At this point, the outlines of Grant and Sherman’s grand strategy were in some ways visible, but much remained to be seen. Sherman had indeed penetrated the enemy’s heartland, and Grant was bloodily engaging Lee on the Confederacy’s northern front in Virginia. Within the scope of the objectives still before them, Grant’s task was enormous but clear: defeat Lee’s Army of Northern Virginia. When Grant had campaigned in the West, he had the opportunity to exploit those wider areas, which frequently offered him choices of where and how to maneuver his troops. He no longer had those advantages; Lee stood firmly before him in a smaller fixed area.
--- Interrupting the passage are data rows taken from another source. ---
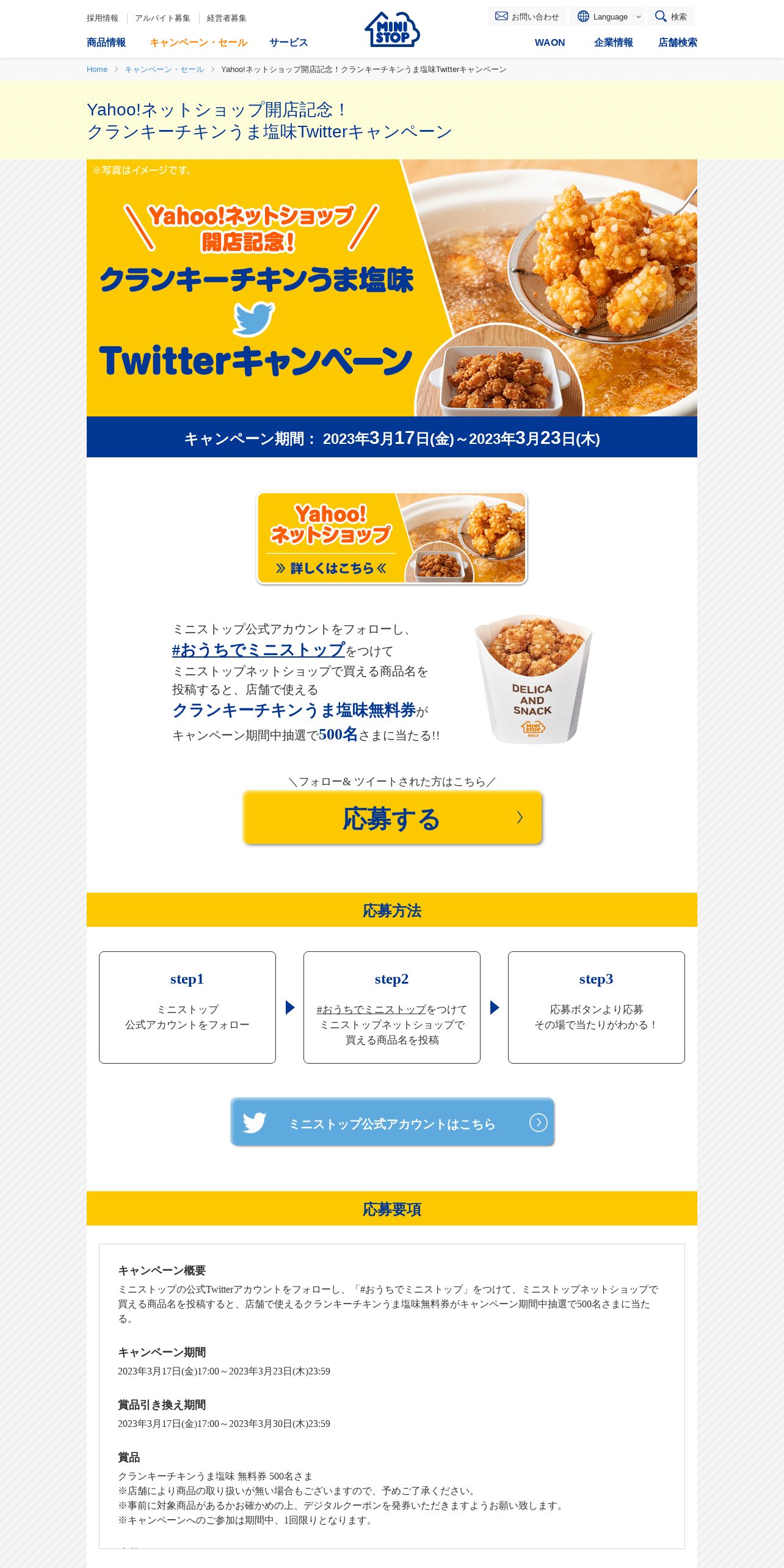This screenshot has height=1568, width=784.
Task: Tap Home in the breadcrumb
Action: click(x=97, y=70)
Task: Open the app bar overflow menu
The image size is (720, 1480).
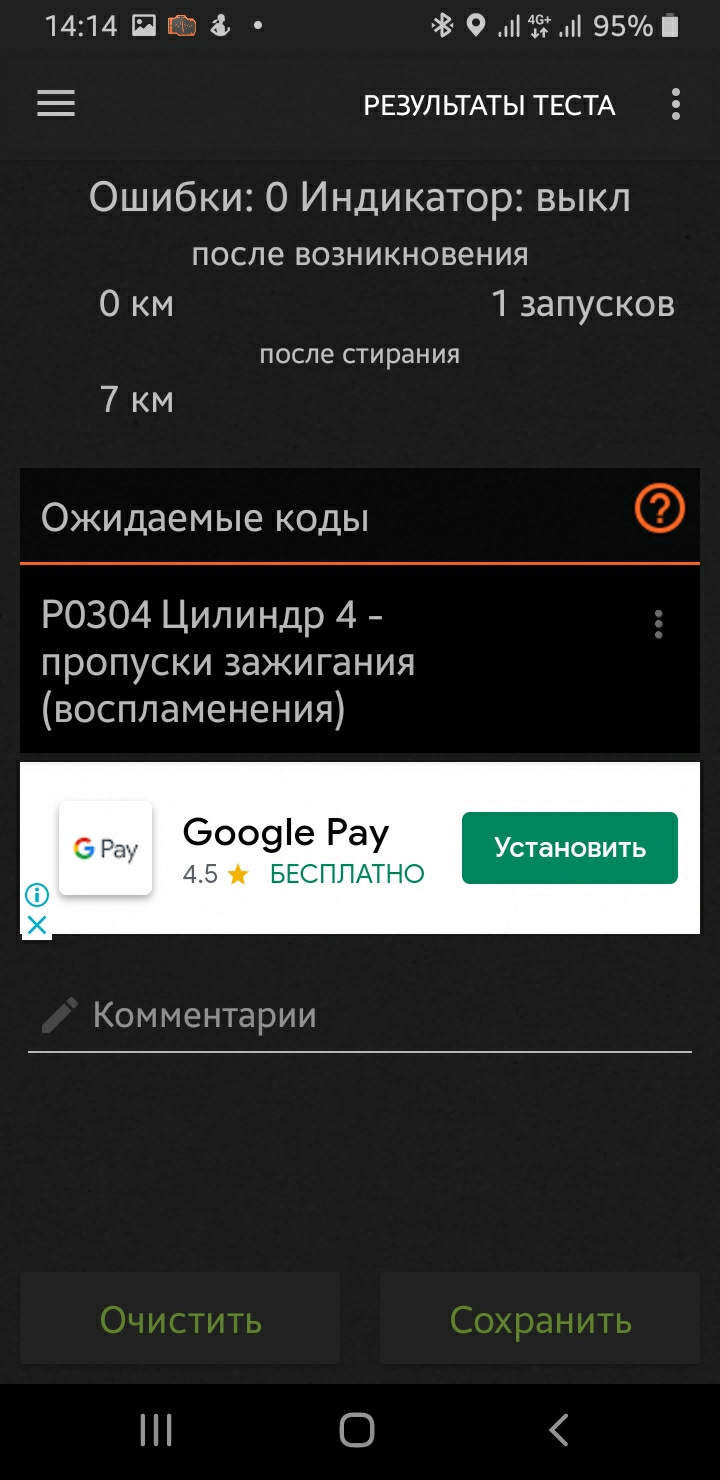Action: pyautogui.click(x=676, y=104)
Sherman certainly had a goal—to tear up the South and defeat Joseph E. Johnston—but he still had the strategic luxury of deciding where to go and when to make his moves. Nonetheless, it was time to make decisions of the greatest importance. Sherman, in concert with Grant, had to decide exactly what to do next with this force of his, which had proved to be such a potent and flexibl
e weapon.
To plan this next phase of the war, Grant sent his aide Horace Porter south, carrying a letter concerning the strategic options and to get Sherman’s ideas as to what should come now. Porter had never seen Sherman and wrote his impression of their first meeting at Sherman’s headquarters in Atlanta.
He was just forty-four years of age, and almost at the summit of his military fame. With his large frame, tall, gaunt form, restless hazel eyes, aquiline nose, bronzed face, and crisp beard, he looked the picture of “grim-visaged war” … I approached him, introduced myself, and handed him General Grant’s letter. He tilted forward in his chair, crumpled the newspaper in his left hand while with his right he shook hands cordially, then pushed a chair forward and asked me to sit down …
He exhibited a strong individuality in every movement, and there was a peculiar manner of energy in uttering the crisp words and epigrammmatic phrases which fell from his lips as rapidly as shots from a magazine-gun … He said, “I knew Grant would make the fur fly when he started down through Virginia. Wherever he is the enemy will never find any trouble about starting up a fight. He has all the tenacity of a Scotch terrier. That he will accomplish his whole purpose I have never had any doubt.”